Над головой шумела листва. А выше крон деревьев светила луна, подернутая тонкой волшебной дымкой.
— О! Вот оно? — Сэймей остановился. Хиромаса остановился рядом с Сэймеем и посмотрел вперед. В лившемся с небес призрачном свете подернутой дымкой луны стояло нечто белое.
— Идем! — и Сэймей беспечно двинулся вперед. Сглотнув слюну, Хиромаса решительно последовал за ним. Когда Сэймей подошел к нужному месту, там обнаружился сруб гигантского хиноки — кипариса, а рядом с ним стоял голый ребенок. Увидев Сэймея и Хиромасу, ребенок засмеялся, растягивая в стороны красные губы. Между губами виднелись зубы.
— Хочешь пройти? — звонко спросил ребенок.
— Ну, что же мне сделать… — сказал Сэймей спокойно.
— Ты хочешь пройти? Или не хочешь? — еще раз спросил ребенок.
— Ну… — протянул Сэймей.
— Так как же? — вдруг волосы у ребенка на голове поднялись дыбом, а глаза увеличились во много раз. И только губы по-прежнему оставались красными.
— А ты как сам думаешь? Ты хочешь нас пропустить? Или не хочешь пропускать?
— Что? — Вокруг рта у ребенка появились морщины, он стал выглядеть совсем взросло.
— Давай сделаем так, как ты скажешь.
— Нет! Я не собираюсь делать так, как я скажу!
— А, сделаем так, как ты скажешь?
— Не сделаем!
— Ты же говоришь, что сделаем?
— Нет! — рот ребенка с треском лопнул, и из пасти показался гигантский язык и клыки.
— Так-так, что это с тобой?
— Ты что, пришел сюда надо мной издеваться?! — ребенок уже не выглядел ребенком. Хотя он по прежнему был маленький, но выглядел как демон, и когда он говорил, изо рта его вырывалось синее пламя. Бес отошел от огромного пня и попытался напасть на Сэймея.
— Сэймей! — Хиромаса отбросил горящий факел и выхватил меч из ножен на поясе. И тут! Сэймей протянул в сторону беса, собирающегося напасть на него, указательный и средний пальцы правой руки и, рассекая пальцами пространство, произнес-пропел заклинание:
— ОН ТЭ ХА ХА ЯКУСЯ БАНДА ХА ХА ХА СОВАКА… Приказываю тебе отправляться на небо Якуся. Подчинись! Подчинись! Ха, ха, ха! Глупый бес.
И тут бес замер.
— Что? Что это? Что ты?
— Это сутра «Косин». — Сэймей еще не договорил, а тело беса задергалось, сложилось и покатилось по траве.
Хиромаса подошел к нему с мечем в вытянутой руке и обнаружил на траве деревянную скульптуру беса. Его тело выгибалось так, словно на него кто-то наступал ногой.
— Мда, по сути этот бес происходит от этого самого пня. И если бы он от этого пня не оторвался, я бы ничего с ним не смог сделать…

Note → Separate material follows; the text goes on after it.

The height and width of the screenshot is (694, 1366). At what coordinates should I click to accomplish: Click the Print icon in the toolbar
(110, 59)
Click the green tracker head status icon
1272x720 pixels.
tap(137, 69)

— Короче, это та статуя беса — фрагмент Комокутэна, которого вырезал Гэнкаку?
— Так оно и есть.
— А твое заклятие?
— Истинное слово Ямато.
— Истинное слово Ямато?
— Все заклятия в основном созданы в Индии. Но это создано в стране Ямато. А монахи секты Сингон, когда вырезают четырех Небесных королей, поют китайские сутры.
— Так вот в чем дело.
— Да, дело в этом. — Сказав так, Сэймей вдруг перевел глаза на пень, хмыкнул, подошел и прикоснулся к древесной коре на краю пня.
— Что случилось?
— Хиромаса! А ведь оно здесь еще живое!
— Живое?
— Угу. Другие части уже полностью сгнили и мертвы, а вот эта часть, только она, она еще жива. Слабенько, едва-едва жива. Похоже, здесь очень сильные корни. — и Сэймей снова приложил руку к этому месту. С его губ эхом прозвучало короткое заклятие.
Долго, так долго, что закутанная в дымку луна заметно переместилась по небу, Сэймей держал руку на пне и напевал заклинания — сю. Наконец заклинание оборвалось. Сэймей медленно отнял руку от пня. И Хиромаса не сдержал возгласа: там, на кромке пня, в том месте, где Сэймей касался рукой, к небу поднял голову крошечный, едва заметный глазу зеленый росток.
— Когда-нибудь, через тысячу лет, на этом самом месте снова будет огромное дерево хиноки, — прошептал Сэймей и поднял глаза к небу. Скрывавшая луну дымка в этот момент разорвалась, и на Сэймея пролился с неба чистый синий лунный свет.